Responsibility of the International Community to the Afghan Legal System
Although the UN, the United States, and many European countries are currently focusing on responding to the humanitarian crisis and the looming hunger and extreme poverty in the country, they should not forget that they have a responsibility to ensure rule of law and preserve the achievements of the last two decades. They should hold the Taliban accountable for any human rights abuses and arbitrary actions. The UN, US, and other countries that have engaged with the Taliban have a responsibility to pressure the regime to end arbitrary actions, restore the justice system, and refrain from installing their fighters in positions requiring technical skills, advanced education, and specific expertise. While the UN and international community are pushing for the establishment of an inclusive government in the country, they have the leverage and opportunity to demand that the Taliban ensure the rule of law and employ appropriate legal procedures in all their actions. Without restoring the legal and judicial system, rule of law in Afghanistan will be eviscerated.

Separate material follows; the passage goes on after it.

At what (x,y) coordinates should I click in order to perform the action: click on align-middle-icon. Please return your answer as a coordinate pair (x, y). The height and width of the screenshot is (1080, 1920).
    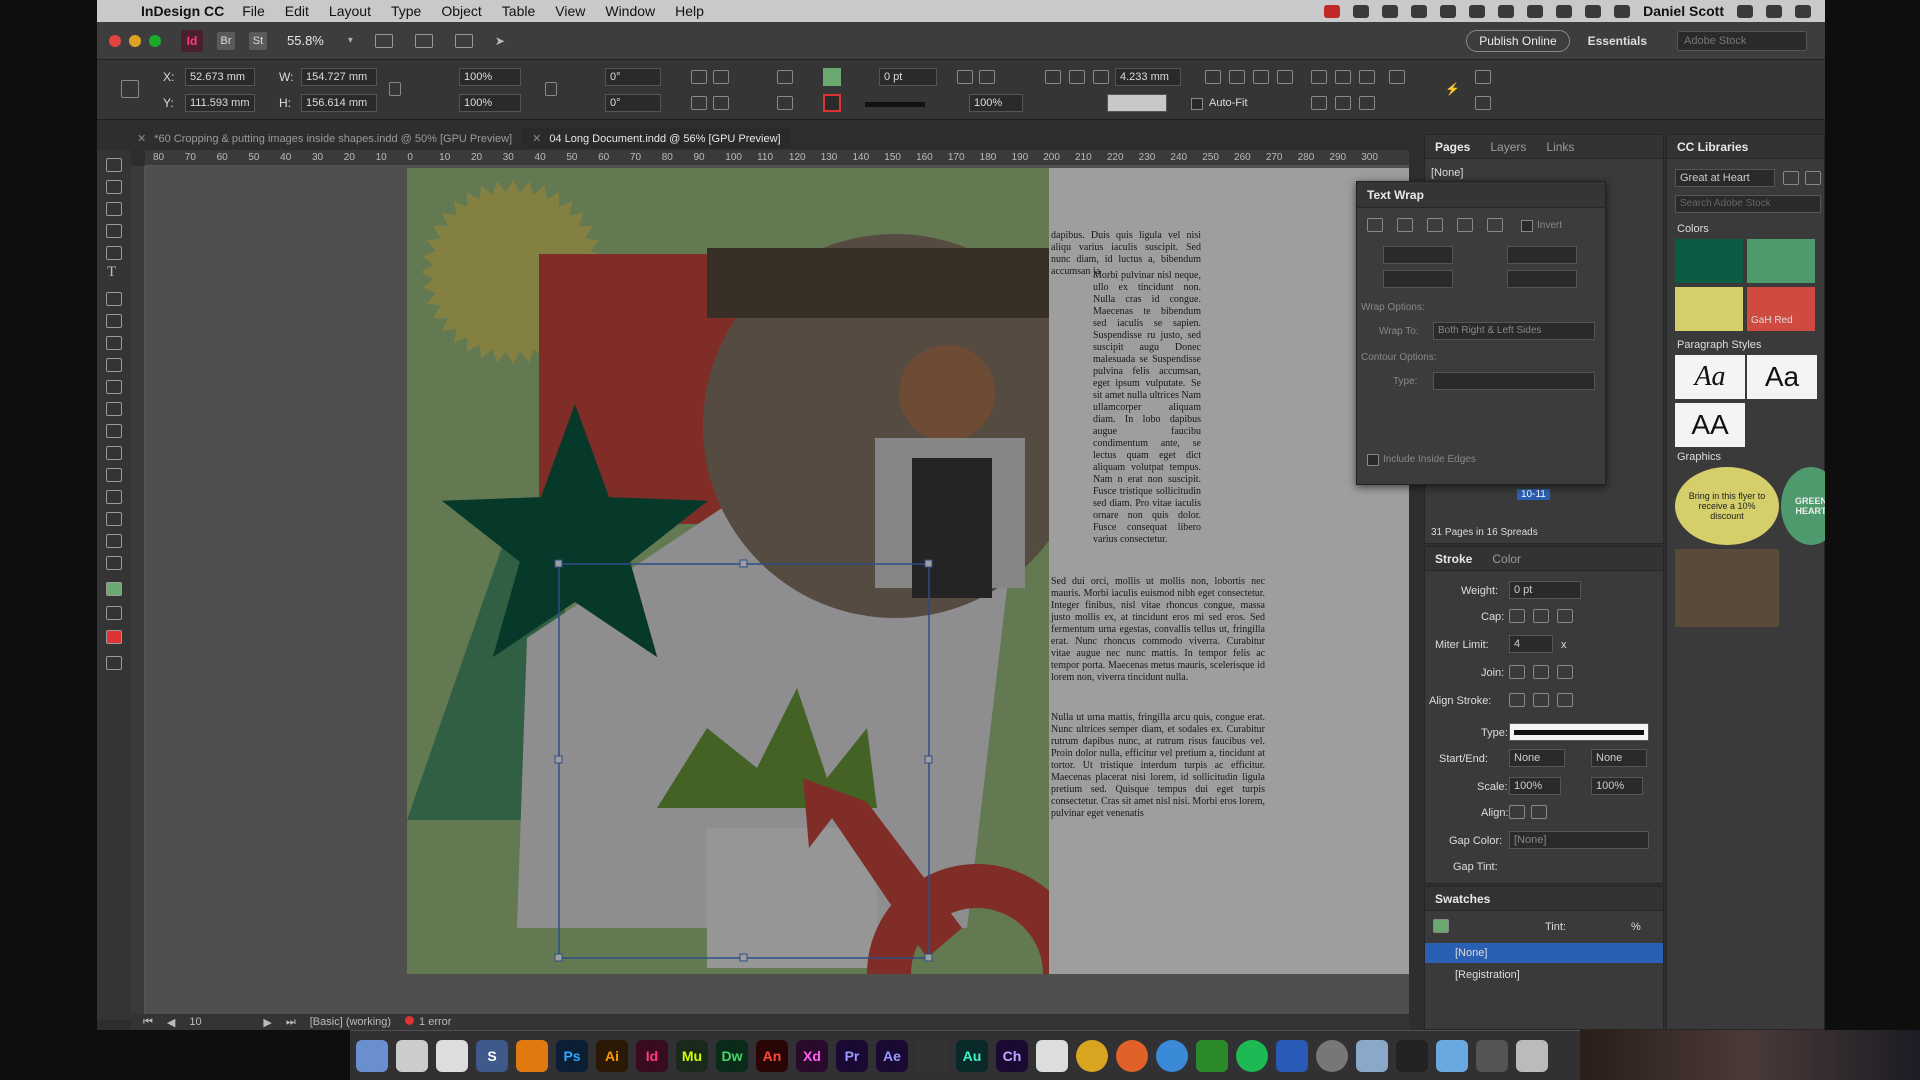
    Looking at the image, I should click on (1343, 103).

The Afghan legal and judicial system is collapsing rapidly. The Taliban have created a legal vacuum. They put the laws on hold, dissolved the independent legal institutions, and replaced the human capital in justice institutions with uneducated militants, without considering the legal or judicial qualifications. Given the present situation, it is expected that human rights violations will only continue to increase dramatically. It is urgently important for the UN and other major international and regional players to place restoring the legal system and the rule of law as their top priority whenever they engage with the Taliban. With the current Taliban disregard for laws and legal procedures and the loss of human capital in the justice institutions, it might soon be too late for the Taliban or any “inclusive government” they establish to restore the legal system and ensure justice and rule of law in the country.
Mahir Hazim is a visiting associate research professor at Arizona State University Sandra Day O’Connor College of Law in Phoenix. He is an Afghan academic and legal practitioner with an interdisciplinary background in law, social-legal studies, and political science. He holds a Ph.D. (2020) and LLM (2016) from the University of Washington in Seattle.
This story first appeared March 7 in Jurist.